··· DOCUMENT TEXT
Iranian state media reported that the Iranian ministry of foreign affairs told the British ambassador that the sanctions imposed by the UK “are distorted and have no value for the Islamic Republic of Iran.”

The ambassador was also informed that Iran “reserves its right to take countermeasures,” state media added.

The British ambassador was summoned after the UK on Monday sanctioned Iran’s morality police and a number of security officials following weeks of violent crackdown by the Iranian regime on protests triggered by the controversial death of a Kurdish woman in police custody.

“For decades the Morality Police have used the threat of detention and violence to control what Iranian women wear and how they behave in public,” read a statement from the UK government, adding that the UK has “sanctioned the Morality Police in its entirety, as well as both its chief Mohammed Rostami Cheshmeh Gachi and the Head of the Tehran Division Haj Ahmed Mirzaei.”

The statement added that the British government has sanctioned a number of Iranian security officials such as the head of the Islamic Revolutionary Guard Corps’ (IRGC) Basij force, the Commander of the NAJA Special Forces Unit of the Iranian police, and the commander-in-chief of Iranian police, for committing “serious human rights violations”.

The sanctions by the UK came two days after Canada said they would utilize the most powerful provision of its immigration and refugee protection act to formally make 10,000 officers and senior members of the Iranian regime “inadmissible to Canada for their engagement in terrorism and systemic and gross human rights violations.”

This comes as thousands of Iranians have taken to the streets in country-wide protests stemming from the death of Mahsa (Zhina) Amini, a Kurdish woman after her arrest by the country’s so-called morality police for allegedly breaching the Islamic republic’s strict dress code. The demonstrations have triggered a violent crackdown by Iranian authorities.

The Oslo-based Iran Human Rights Organization (IHR) said on Friday that at least 185 people have been killed during the demonstrations.
······
··· INFORMATION SUPPLIED
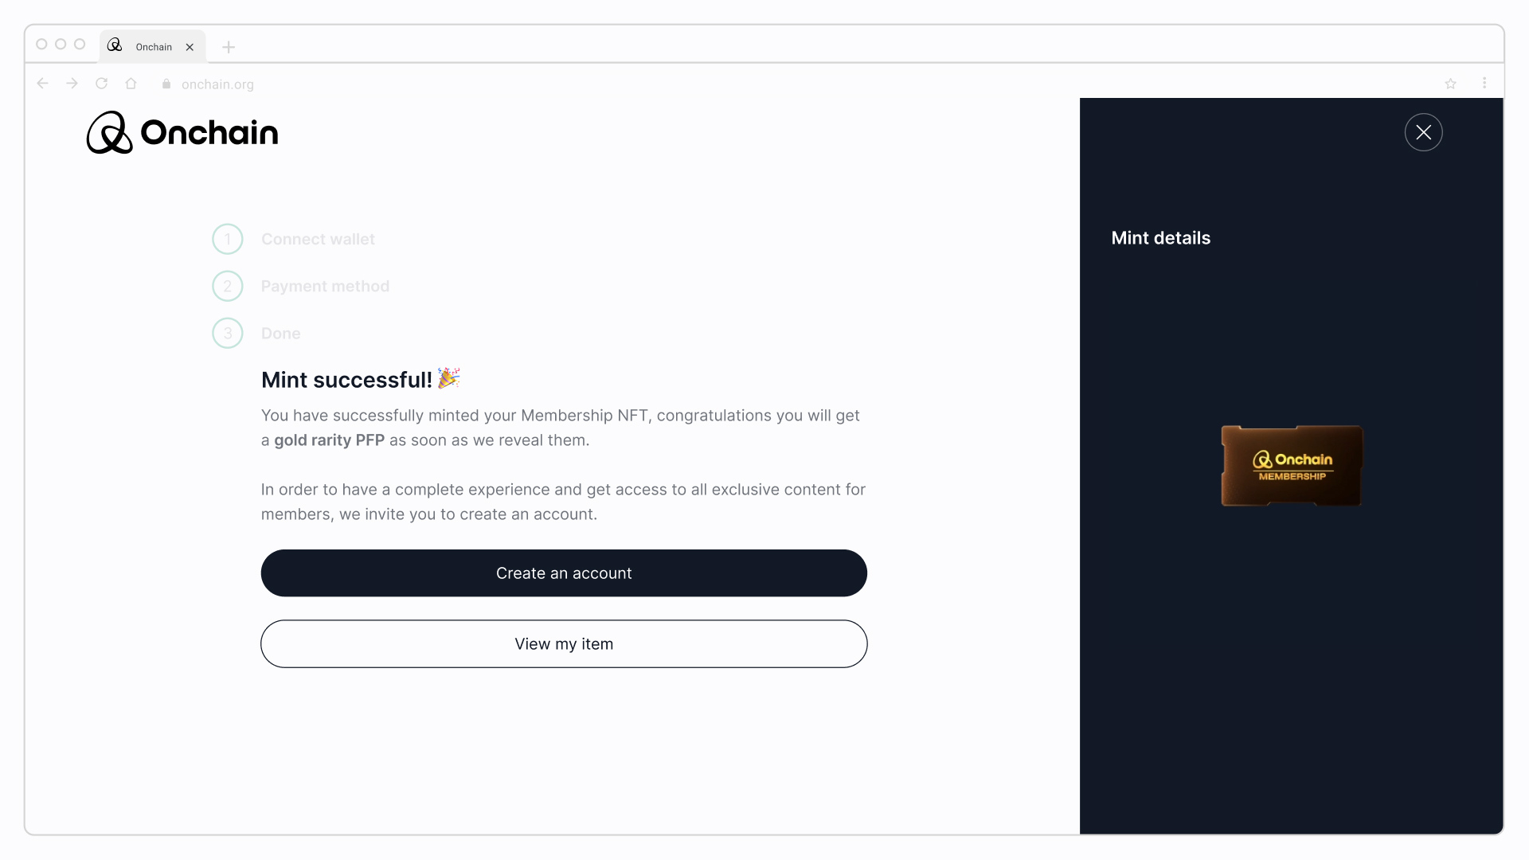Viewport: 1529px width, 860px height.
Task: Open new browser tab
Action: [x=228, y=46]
······
··· INFORMATION SUPPLIED
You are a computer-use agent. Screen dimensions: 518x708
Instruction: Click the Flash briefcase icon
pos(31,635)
······
TO-DO LIST:
**a.** Name every person identified by name in the article on UK sanctions against Iran.
**b.** According to the article on UK sanctions against Iran, how many people had the Iran Human Rights Organization said were killed during the demonstrations?

PROBLEM SOLUTIONS:
**a.** Mohammed Rostami Cheshmeh Gachi, Haj Ahmed Mirzaei, Mahsa (Zhina) Amini

**b.** At least 185 people.